Have an appetite for knowledge or be hungry for more knowledge. Whenever one  stumbles across an interesting topic, it is important to also dive deep and do deep work (30 hours) to fully understand the concepts before moving on. 

What programs do you like to hack on the most?  Or, what type of program scopes do you like the most?

I’m not really good at recon. That is why I prefer programs which have a lot of unique features. Of course, a bigger program scope is awesome for hackers. A bigger program scope means more attack surface and of course more bounties.

Do you expect bug bounty adoption to increase? Why or why not ? 

 Yes. Bug bounties are getting more and more popular in the cyber security industry and they go hand in hand with penetration testing as a form of defense-in-depth solution.

How long (on average) do you spend your time hacking a day or per week? Would you consider yourself a full time or part time hacker? If you are a full time hacker, what are some of the pros and cons of being a full-time hacker?

When I hack, I hack for about 2 hours a day after work. On weekends, I only hack when I have a challenge on HackerOne. I do have a full-time job as a security engineer.

Any thoughts on how to attract more young professionals to the cybersecurity profession? 

I think it is important to market ethical hacking not only as a job that pays well but also a hobby that can be fun and meaningful.

What are your hopes for the cybersecurity landscape in Singapore? 

I think the Singapore Government certainly keeps up to date with the industry as shown by embracing bug bounties together with the usual compliance/pentest process. I hope more young students will join our industry and show that Singaporeans can do it too!

Do you think hacker-powered security (aka bug bounty programs) is becoming a widely accepted concept in Singapore? Why or why not?

Definitely. Many companies in Singapore are actually planning on having a bug bounty program but there are also challenges such as budget, legal and the fear of change. 

Do you think the perception of hackers is changing? Globally? And how about in Singapore? 

There is a positive perception of what it means to be a hacker not only in Singapore but globally as well. As mentioned before, I always receive  a positive response when I inform my friends and family that I am hacking as a career. Before bug bounty platforms came about, this was likely to  be frowned upon. I think HackerOne has done an amazing job in showing the world that not all hackers are bad.
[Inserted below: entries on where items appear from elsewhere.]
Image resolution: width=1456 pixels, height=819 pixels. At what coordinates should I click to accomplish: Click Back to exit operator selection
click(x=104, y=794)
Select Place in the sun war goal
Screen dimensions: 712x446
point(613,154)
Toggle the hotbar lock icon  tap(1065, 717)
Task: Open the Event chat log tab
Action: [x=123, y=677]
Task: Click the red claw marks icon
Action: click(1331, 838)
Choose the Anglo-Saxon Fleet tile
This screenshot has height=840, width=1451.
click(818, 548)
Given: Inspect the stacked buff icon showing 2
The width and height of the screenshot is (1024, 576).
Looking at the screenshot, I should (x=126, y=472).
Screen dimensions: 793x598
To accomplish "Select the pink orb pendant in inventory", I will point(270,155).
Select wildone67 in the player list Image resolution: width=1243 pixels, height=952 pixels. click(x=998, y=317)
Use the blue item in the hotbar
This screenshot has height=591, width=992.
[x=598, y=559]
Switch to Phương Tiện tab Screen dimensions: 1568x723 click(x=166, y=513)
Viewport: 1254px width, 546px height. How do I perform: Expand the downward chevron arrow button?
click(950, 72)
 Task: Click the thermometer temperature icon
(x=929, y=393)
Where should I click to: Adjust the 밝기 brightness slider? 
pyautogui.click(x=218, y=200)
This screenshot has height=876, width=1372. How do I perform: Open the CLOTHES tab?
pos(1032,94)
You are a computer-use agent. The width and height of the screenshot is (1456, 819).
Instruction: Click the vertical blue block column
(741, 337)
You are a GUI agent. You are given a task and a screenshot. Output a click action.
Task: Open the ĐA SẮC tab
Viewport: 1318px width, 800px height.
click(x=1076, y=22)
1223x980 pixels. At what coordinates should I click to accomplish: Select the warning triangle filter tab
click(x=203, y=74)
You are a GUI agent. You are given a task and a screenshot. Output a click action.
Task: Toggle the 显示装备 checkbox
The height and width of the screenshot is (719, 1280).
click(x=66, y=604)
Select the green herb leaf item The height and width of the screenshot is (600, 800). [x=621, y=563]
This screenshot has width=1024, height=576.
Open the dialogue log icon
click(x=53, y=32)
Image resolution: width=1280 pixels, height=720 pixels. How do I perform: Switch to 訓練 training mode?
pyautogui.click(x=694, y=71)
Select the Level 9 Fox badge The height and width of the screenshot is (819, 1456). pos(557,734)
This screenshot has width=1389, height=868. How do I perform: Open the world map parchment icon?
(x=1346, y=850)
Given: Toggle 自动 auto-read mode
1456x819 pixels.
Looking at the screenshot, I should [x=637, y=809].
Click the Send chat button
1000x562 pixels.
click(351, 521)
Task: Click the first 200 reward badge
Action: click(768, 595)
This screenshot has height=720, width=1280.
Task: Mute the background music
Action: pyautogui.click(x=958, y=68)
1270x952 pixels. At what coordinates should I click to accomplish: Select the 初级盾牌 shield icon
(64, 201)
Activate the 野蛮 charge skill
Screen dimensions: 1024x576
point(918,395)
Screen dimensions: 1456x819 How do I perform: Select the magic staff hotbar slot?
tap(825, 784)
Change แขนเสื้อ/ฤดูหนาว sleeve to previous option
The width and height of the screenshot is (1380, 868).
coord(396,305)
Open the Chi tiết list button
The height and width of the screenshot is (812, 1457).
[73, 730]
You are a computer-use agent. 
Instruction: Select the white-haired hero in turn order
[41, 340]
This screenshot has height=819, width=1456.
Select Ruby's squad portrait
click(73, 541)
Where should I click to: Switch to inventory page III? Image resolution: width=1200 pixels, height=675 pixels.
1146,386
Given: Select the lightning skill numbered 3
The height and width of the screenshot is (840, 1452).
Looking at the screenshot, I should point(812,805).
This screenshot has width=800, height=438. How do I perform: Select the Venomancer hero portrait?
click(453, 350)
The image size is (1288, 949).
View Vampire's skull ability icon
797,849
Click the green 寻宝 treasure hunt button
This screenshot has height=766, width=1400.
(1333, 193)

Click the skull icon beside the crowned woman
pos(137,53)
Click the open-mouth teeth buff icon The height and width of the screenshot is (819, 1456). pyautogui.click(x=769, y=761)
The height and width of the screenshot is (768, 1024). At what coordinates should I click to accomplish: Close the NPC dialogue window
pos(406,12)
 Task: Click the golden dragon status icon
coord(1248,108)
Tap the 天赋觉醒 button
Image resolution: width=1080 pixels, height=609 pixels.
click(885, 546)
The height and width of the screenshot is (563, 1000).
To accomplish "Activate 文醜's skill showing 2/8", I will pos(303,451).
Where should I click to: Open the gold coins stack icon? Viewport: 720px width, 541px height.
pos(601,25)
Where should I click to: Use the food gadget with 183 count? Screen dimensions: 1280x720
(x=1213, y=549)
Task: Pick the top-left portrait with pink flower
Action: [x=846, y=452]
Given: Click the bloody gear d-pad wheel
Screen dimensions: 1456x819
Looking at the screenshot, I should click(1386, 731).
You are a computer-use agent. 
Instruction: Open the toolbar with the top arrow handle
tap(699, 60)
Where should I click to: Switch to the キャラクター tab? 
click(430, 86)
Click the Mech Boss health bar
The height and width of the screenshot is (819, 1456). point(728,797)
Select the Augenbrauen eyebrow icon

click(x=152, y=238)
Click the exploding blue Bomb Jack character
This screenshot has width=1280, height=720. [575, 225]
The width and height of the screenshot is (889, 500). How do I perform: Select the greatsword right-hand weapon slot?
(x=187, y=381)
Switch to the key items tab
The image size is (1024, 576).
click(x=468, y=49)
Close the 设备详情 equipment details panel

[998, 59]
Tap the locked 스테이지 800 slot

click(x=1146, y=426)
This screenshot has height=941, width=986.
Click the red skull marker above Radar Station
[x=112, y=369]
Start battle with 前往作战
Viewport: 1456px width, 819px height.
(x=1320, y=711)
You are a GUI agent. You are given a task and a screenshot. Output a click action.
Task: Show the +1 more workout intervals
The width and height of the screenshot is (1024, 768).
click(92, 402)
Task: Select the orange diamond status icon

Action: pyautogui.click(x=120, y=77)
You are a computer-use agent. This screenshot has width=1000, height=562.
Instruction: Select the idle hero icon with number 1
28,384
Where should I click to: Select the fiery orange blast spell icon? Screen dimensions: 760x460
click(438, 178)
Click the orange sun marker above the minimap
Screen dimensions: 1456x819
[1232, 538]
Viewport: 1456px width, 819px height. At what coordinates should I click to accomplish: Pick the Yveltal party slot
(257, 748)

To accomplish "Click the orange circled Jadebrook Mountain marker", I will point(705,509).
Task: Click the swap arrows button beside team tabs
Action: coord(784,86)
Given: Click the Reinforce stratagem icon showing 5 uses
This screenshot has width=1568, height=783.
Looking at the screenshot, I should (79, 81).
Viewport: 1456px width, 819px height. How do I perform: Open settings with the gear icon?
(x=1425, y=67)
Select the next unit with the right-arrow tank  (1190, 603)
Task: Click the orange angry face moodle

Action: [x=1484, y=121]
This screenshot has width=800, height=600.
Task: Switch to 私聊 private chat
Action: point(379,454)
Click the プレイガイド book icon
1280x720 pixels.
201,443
What are your thoughts on Singapore’s recently announced national initiative for 2020 to build professional cybersecurity talent within Singapore – such as the SG Cyber Talent initiative and the SG Cyber Olympians programme?

Again, the Singapore government has realised that there is a shortage of skilled cyber security talents and I think this is a great move to train young talents in a more structural approach.